READING TEXT:

Wittgenstein's statement, "Concerning that which cannot be talked about, we should not say anything," might lead you to think there are things we can talk about and things we cannot.  But, in fact, nothing can be talked about, perceived, or described by representation.  If you talk about things you have not experienced, you are wasting your and other people's time.  As you continue the practice of looking deeply, you will see this more and more clearly, and you will save a lot of paper and publishing enterprises and have more time to enjoy your tea and live your daily life in mindfulness.

Rohitassa asked the Buddha whether it is possible to get out of this world of birth and death by traveling, and the Buddha said no, not even if you were to travel at the speed of light.  But he did not say it is impossible to transcend the world of birth and death.  He said that we only need to look deeply into our body to touch the world of no-birth and no-death.  But we cannot just talk about it.  We have to practice, to experience it in our own being.  The world of no-birth and no-death is not something apart from the world of birth and death.  In fact, they are identical.

REQUIRED TASKS:
A. Retype everything from "Rohitassa asked the" down to "they are identical." in the passage on no-birth and no-death.
B. In the passage on no-birth and no-death, what did the Buddha say we only need to do to touch the world of no-birth and no-death?
The data that follows is not needed for anything here.

PROVIDED DATA:

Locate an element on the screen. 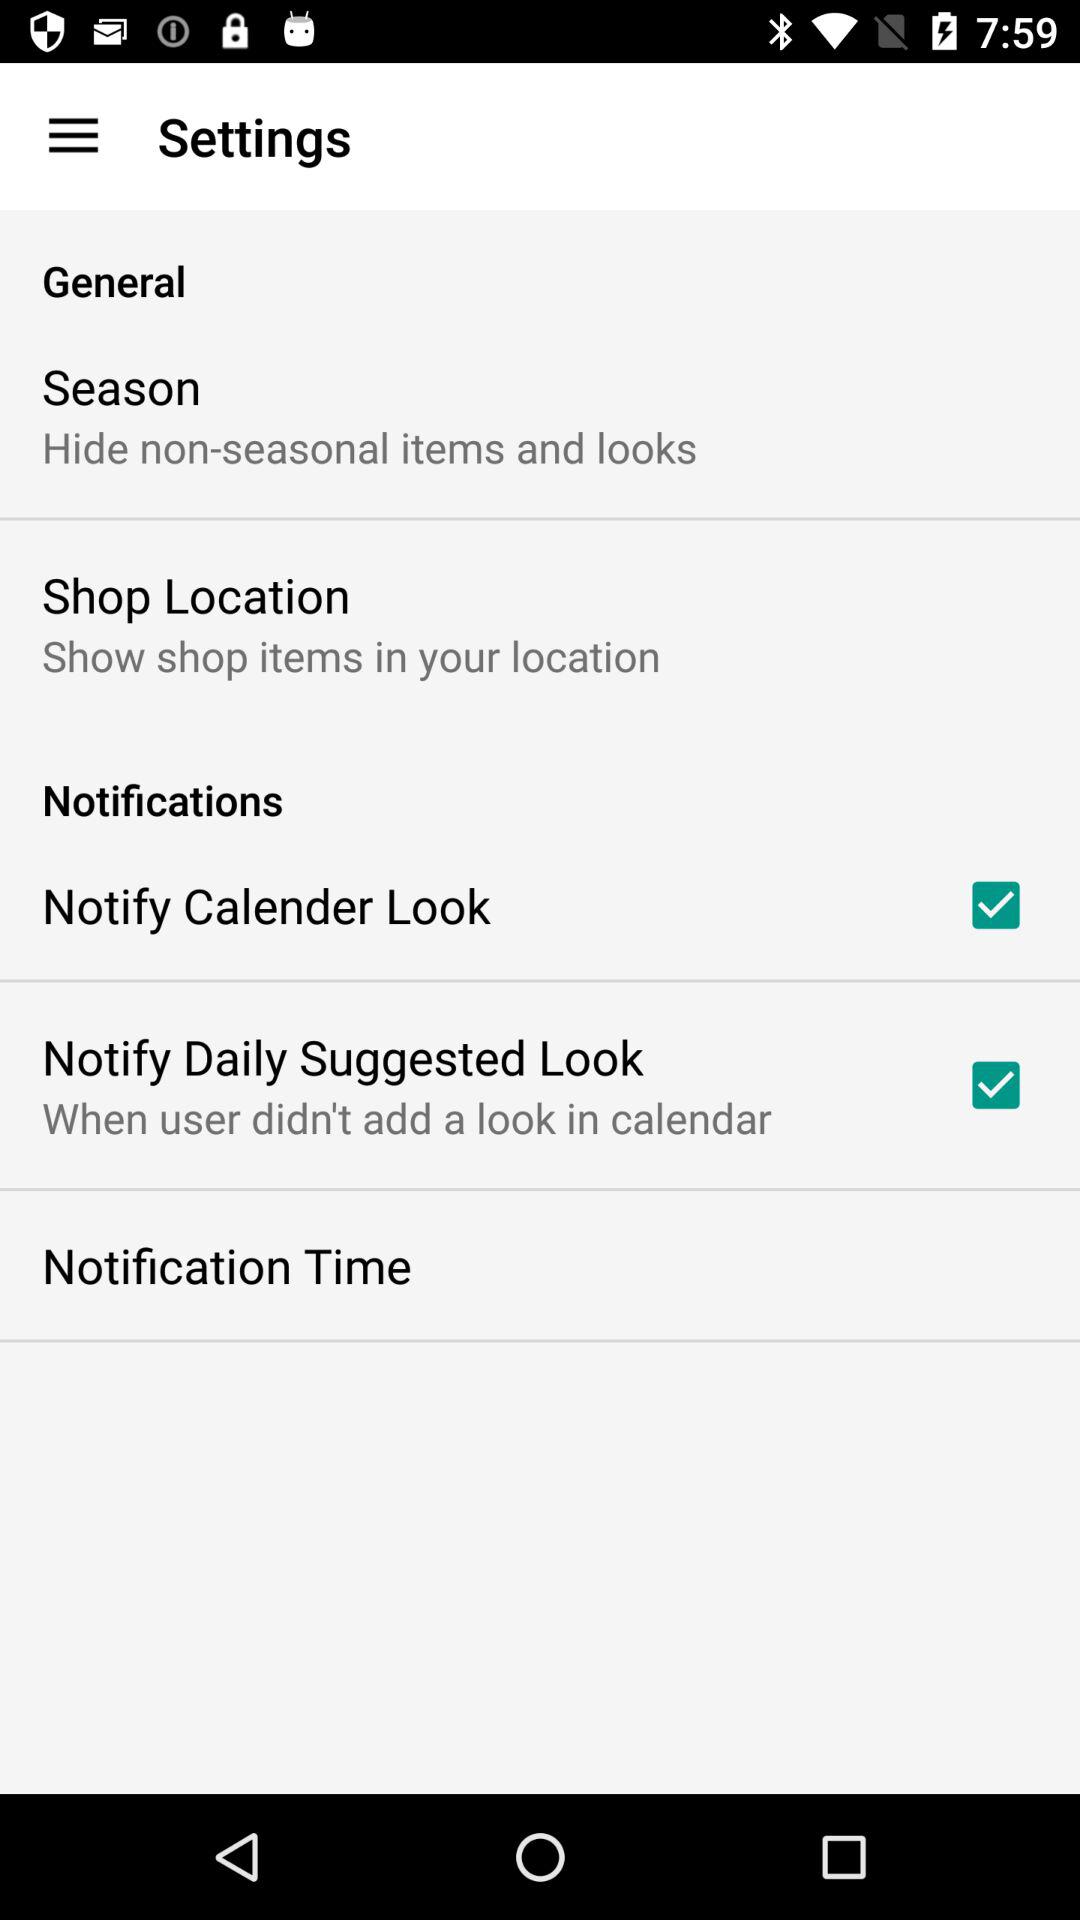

OUTPUTS FOR THE TASKS:
A.
Rohitassa asked the Buddha whether it is possible to get out of this world of birth and death by traveling, and the Buddha said no, not even if you were to travel at the speed of light.  But he did not say it is impossible to transcend the world of birth and death.  He said that we only need to look deeply into our body to touch the world of no-birth and no-death.  But we cannot just talk about it.  We have to practice, to experience it in our own being.  The world of no-birth and no-death is not something apart from the world of birth and death.  In fact, they are identical.

B. Look deeply into our body.